[EXCERPT PROVIDED]
▼

Wednesday, October 24, 2012

Kimchi on trial as eczema therapy. Not convinced

Those of you who are fans of probiotics, especially kimchi, will be thrilled to know that scientists recently reported the results of a trial testing kimchi-extracted bacteria as a treatment for eczema.

The researchers, led by Jihyun Kim at Sungkyunkwan University School of Medicine in Seoul, conducted a randomized, double-blind, placebo-controlled test of a strain of Lactobacillus plantarum in 118 eczema patients. L. plantarum is apparently a major species of bacteria found in Korean pickled cabbage, or kimchi, and a previous study showed that it had promise in a mouse model of eczema.

The idea behind probiotics is the hygiene hypothesis: in short, that being dirty is good for you (I'm pretty sure that most research shows that, if this is true, it holds only for kids during the first few years when their immune systems are developing). Proper balance of gut flora might tilt your immune system more toward a type 1 helper T cell-run operation rather than one dominated by type 2 Th cells, which are possibly over-represented in eczema patients. So: eat friendly bugs and reduce your chances of developing allergic disease.

The scientists split their subjects into a test group and a control group. From what I can tell they did as good a job as anyone could to make sure the results were not biased by expectation.

▲

[EXERCISE INSTRUCTIONS]
a - From the post on the kimchi eczema trial, reproduce word for word the part that opens with the words containing "Wednesday, October 24, 2012" and closes with "model of eczema.".
b - According to the post on the kimchi eczema trial, how many eczema patients took part in the test of Lactobacillus plantarum?
c - Continue the post on the kimchi eczema trial from its final sentence onward.

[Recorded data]

▼

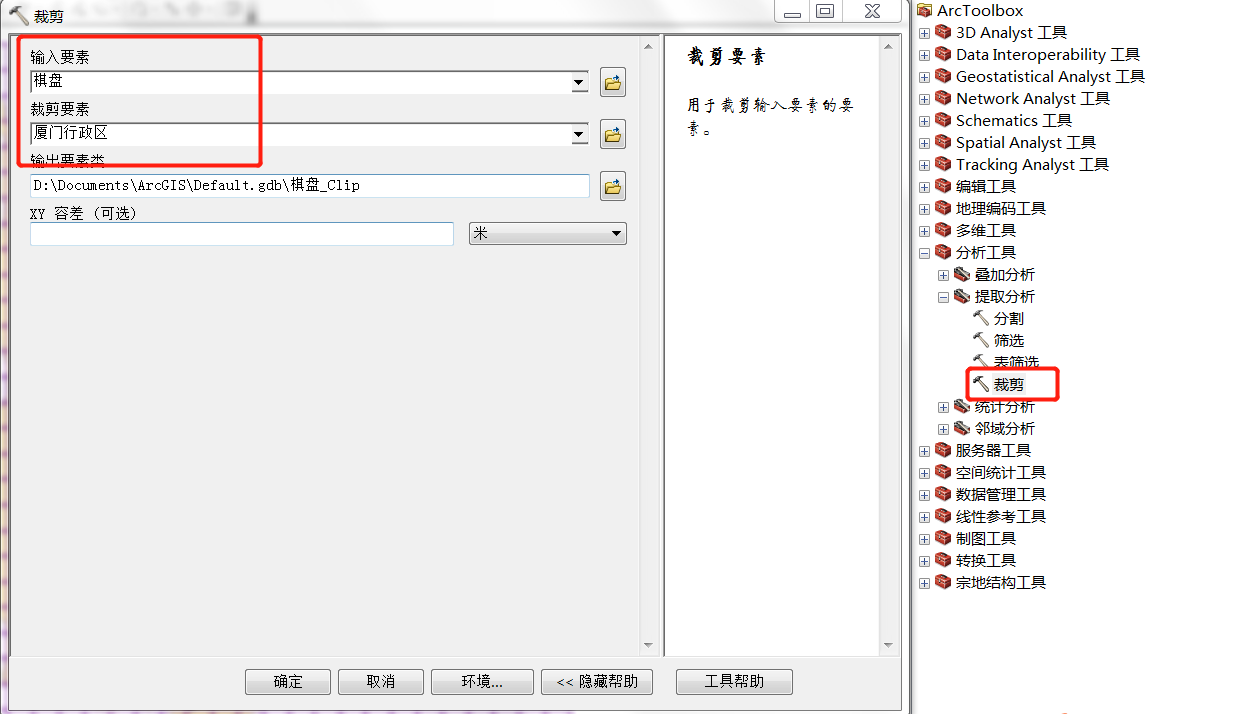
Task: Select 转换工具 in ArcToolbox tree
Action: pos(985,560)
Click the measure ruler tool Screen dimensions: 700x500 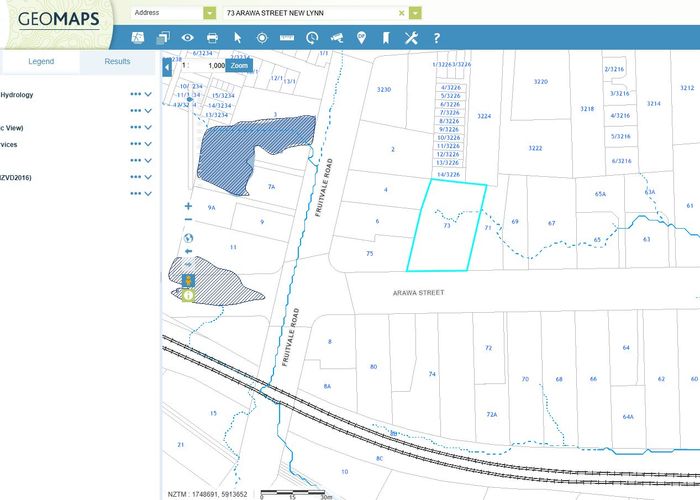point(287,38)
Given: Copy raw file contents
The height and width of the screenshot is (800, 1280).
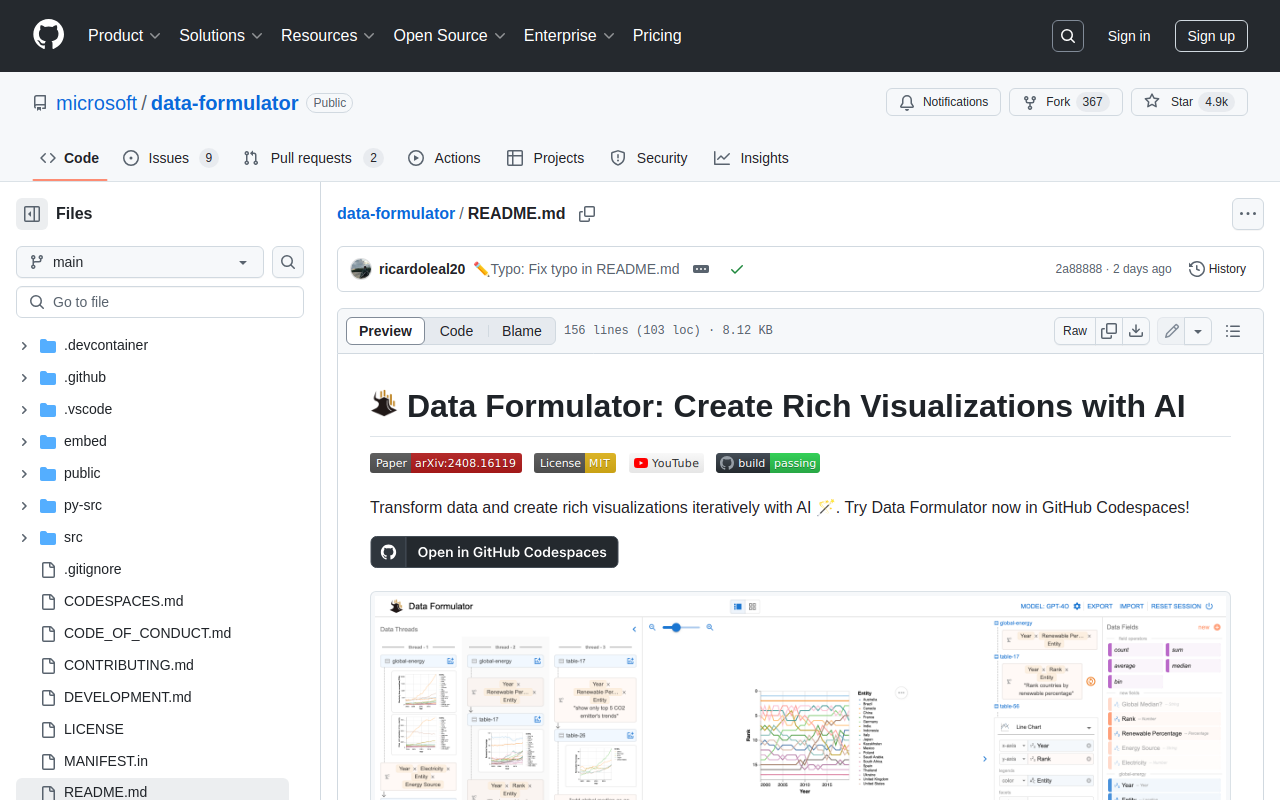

▲

[ANSWERS TO THE EXERCISES]
a -
Wednesday, October 24, 2012

Kimchi on trial as eczema therapy. Not convinced

Those of you who are fans of probiotics, especially kimchi, will be thrilled to know that scientists recently reported the results of a trial testing kimchi-extracted bacteria as a treatment for eczema.

The researchers, led by Jihyun Kim at Sungkyunkwan University School of Medicine in Seoul, conducted a randomized, double-blind, placebo-controlled test of a strain of Lactobacillus plantarum in 118 eczema patients. L. plantarum is apparently a major species of bacteria found in Korean pickled cabbage, or kimchi, and a previous study showed that it had promise in a mouse model of eczema.

b - 118

c -
However, while they present their data openly in the paper, they claim it shows that L. plantarum clearly reduced symptoms of eczema, as measured by self-assessed quality of life as well as lab-quantified levels of immune cells and signaling molecules.

When I look at their data it says no such thing. In fact, it says that within experimental bounds, L. plantarum does nothing at all. I am surprised the journal editors allowed them to make those claims--but as always, maybe I'm missing something.

The trial was published in the journal Pediatric Allergy and Immunology, and paid for by the CJ Cheiljedang Corporation, which manufactures probiotic capsules of L. plantarum.

Thanks to reader K.M.O. for the tip.


  1. I tried the probiotics thing for a while. I noticed absolutely no change in my skin. So far, the only thing that does anything at all for me is cortisone, keeping a strict moisturizing regimen and avoiding dairy, wheat and eggs.

  2. My impression from reading the scientific literature is that probiotics might be useful for eczema in the first two or three years of life. After that, sure, they might help your digestion and overall health, but they don't do anything specifically for eczema. However, a lot of people want to believe in probiotics, and they don't do any harm, so they're always going to be around as a benign placebo.